Lee apparently reasoned that Meade had left his center vulnerable to attack by reinforcing his flanks. Thus, a concentrated attack against the Union center at Cemetery Ridge could pierce the line. The attacking soldiers would be forced to cross more than a mile of open country and through a palisade along the Emmitsburg road, exposed to artillery fire from cannons concentrated on Cemetery Ridge and on the eminences on both sides. ends of the Union line.
Most of Lee's army had been heavily fought on July 2, and the only substantial force available to mount such an assault was General George Pickett's division, which had guarded the Confederate supply cars for the previous two days. Pickett commanded three brigades, under the command of Generals Richard B. Gamett, James L. Kemper, and Lewis A. Armistead. These would be backed up by the divisions of Joseph Pettigrew and Isaac Trimble, who had assumed command in place of the wounded Heth and Pender, respectively. The attacking force would amount to about 15,000 men.
At 1:00 p.m. nearly 150 Confederate guns began a cannonade against the Union center.
Soon some 80 Union guns replied from Cemetery Ridge. At 3:00 p.m. Pickett yelled, “Up, men, and to your posts! Don't forget today that you are from old Virginia!"
Pickett's soldiers headed northeast, turned east, and headed toward the center of the Union. His target was a large copse of trees on the crest of Cemetery Ridge. As they crossed the open fields, the Union artillery began to drive large breaches into the Confederate ranks. Then, as the rebels closed in, the Union infantry opened fire, from the low stone wall, on the vanguard of the attacking mass and on both flanks. After the battle, the pointed 90 degree angle of the wall was simply called The Angle.

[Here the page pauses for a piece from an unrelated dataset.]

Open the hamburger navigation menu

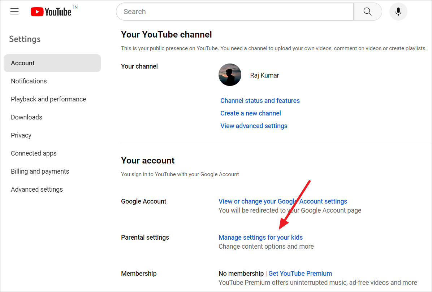[14, 11]
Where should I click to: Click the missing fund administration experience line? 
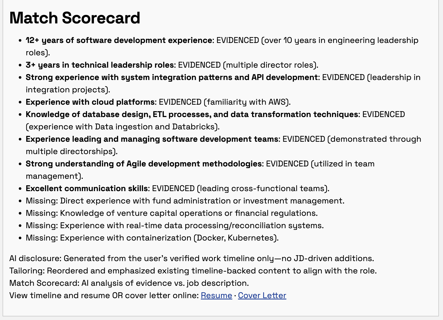(x=185, y=201)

Garnett was killed and General Kemper was seriously wounded. On foot, Armistead led his men through a momentary breach in the Union line, waving his hat perched atop his sword. When he put his hand on a Union cannon, Armistead was mortally wounded. At last, the remnants of Pickett's famous charge returned to their own lines, having achieved nothing but immortality. The high tide of the Confederacy had crashed against the rock in the center of the Union.

Aftermath

On July 4, Lee began a long and painful retreat toward Virginia. On the same day, the Confederate city of Vicksburg, Mississippi, surrendered, and the South was divided in two. These devastating defeats decided the fate of the Confederacy. In the three-day orgy of death and destruction at Gettysburg, the Union suffered 3,149 casualties and 19,664 wounded or taken captive. The Confederacy suffered 4,536 killed and 18,089 wounded or taken prisoner. On November 19, 1863, Lincoln delivered a brief speech of just over 200 words during the dedication of a new cemetery for dead Union soldiers at Gettysburg. The Gettysburg Address still resonates, more than two centuries later.